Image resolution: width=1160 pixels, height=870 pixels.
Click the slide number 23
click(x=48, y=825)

::::::::

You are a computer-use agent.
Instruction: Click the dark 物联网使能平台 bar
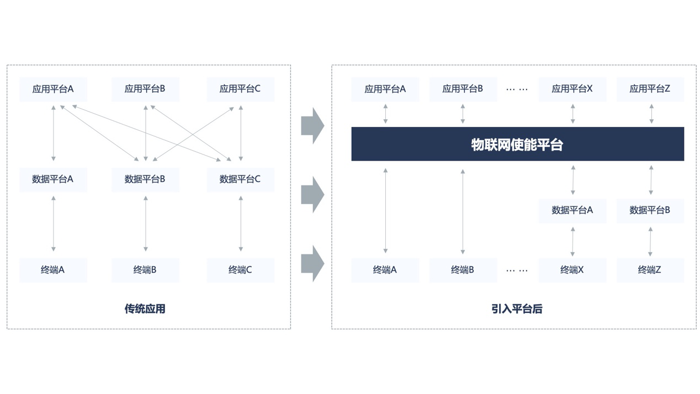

::::::::

▶ [What to produce] Please lay out the items between the lines holding "Image resolution: width=1160" and "click(x=48, y=825)", inclusive, as a two-column CSV with the headers item_text and answer. Give one row per item, put each value in a single quoted field, and replace line breaks with spaces.

▶ [Reply to the exercise]
item_text,answer
"Image resolution: width=1160 pixels, height=870 pixels. Click the slide number 23","click(x=48, y=825)"